It fits into that feedback in, you can also help correct mistakes. It makes lots of mistakes and when those failures go in maybe it’s a type of language, or a type of insult that’s never been seen before, or maybe it’s a false positive. Something that the ML has associated with toxicity that never should have by sending those feedback loops, and you can make the model better not just for yourself, but for anyone using those global models.
That same method will be helpful in the future for being able to help people create custom models for their communities. One caveat there though is that this notion of, you have saying well you would accept or reject, then it’s going to learn that. Perspective is another value that we have and have had from the beginning is that, we wanted this to be about how things are discussed not what’s discussed. It’s this value of topic neutrality.
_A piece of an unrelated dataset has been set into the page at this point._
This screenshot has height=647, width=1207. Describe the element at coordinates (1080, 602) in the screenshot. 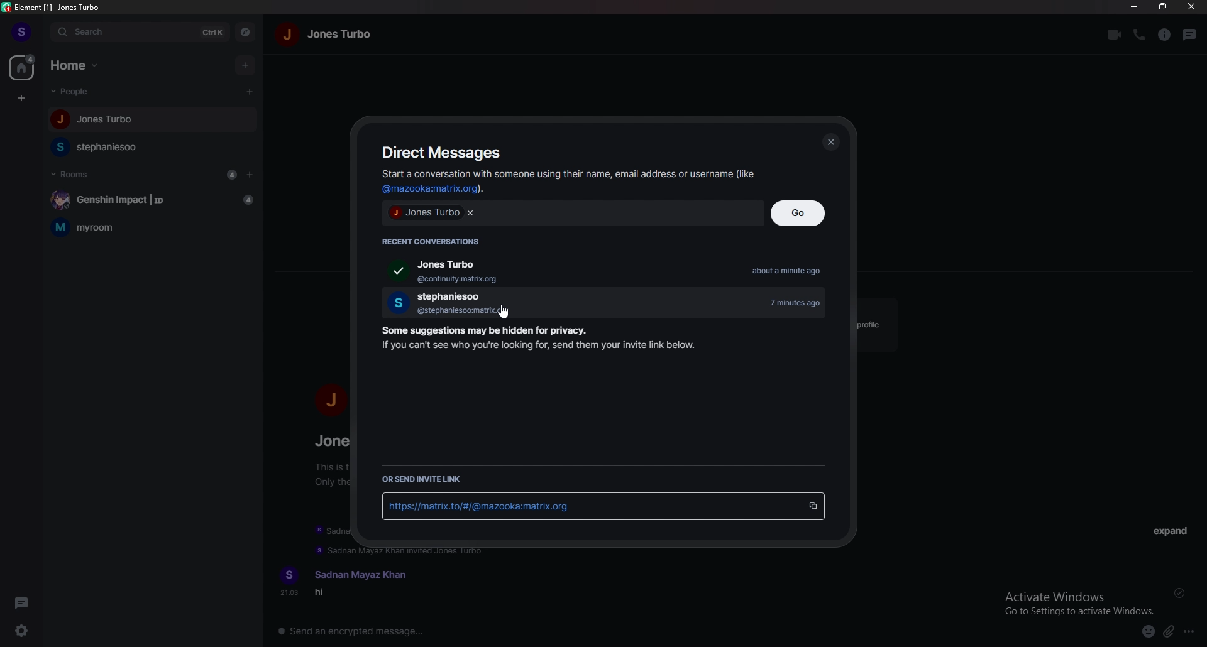

I see `Activate Windows
Go to Settings to activate Windows.` at that location.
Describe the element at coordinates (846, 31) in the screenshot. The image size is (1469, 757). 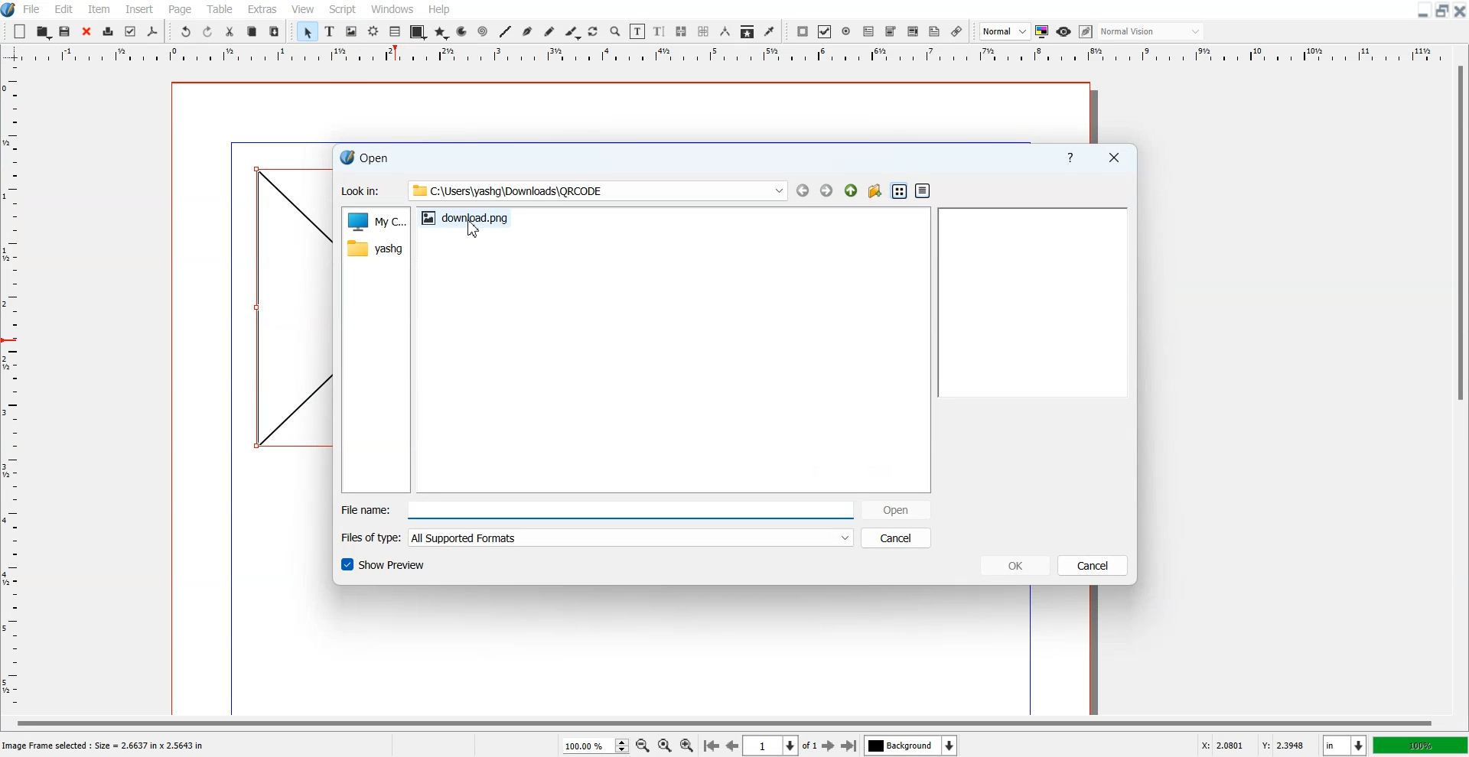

In that degree, like it, we’ll be able to be customized to what your community defines as its guidelines, what its definition of toxicity is. Because the only ingredients it’s mixing from are ingredients– There’s a set of ingredients you can make your own cocktail of it, but the ingredients are these subtypes of toxicity. It’s things like threats and attacks, and things that are common community guidelines ingredients.
If you say moderated out every time that someone said, I don’t like the show, or something like that, that’s not going to wait for those different ingredients. There there’s nothing in there. It’s not going to be able to pick up that moderation of a topic for example. Which we think is a feature as how we’ve designed the ML from these values first principle based development.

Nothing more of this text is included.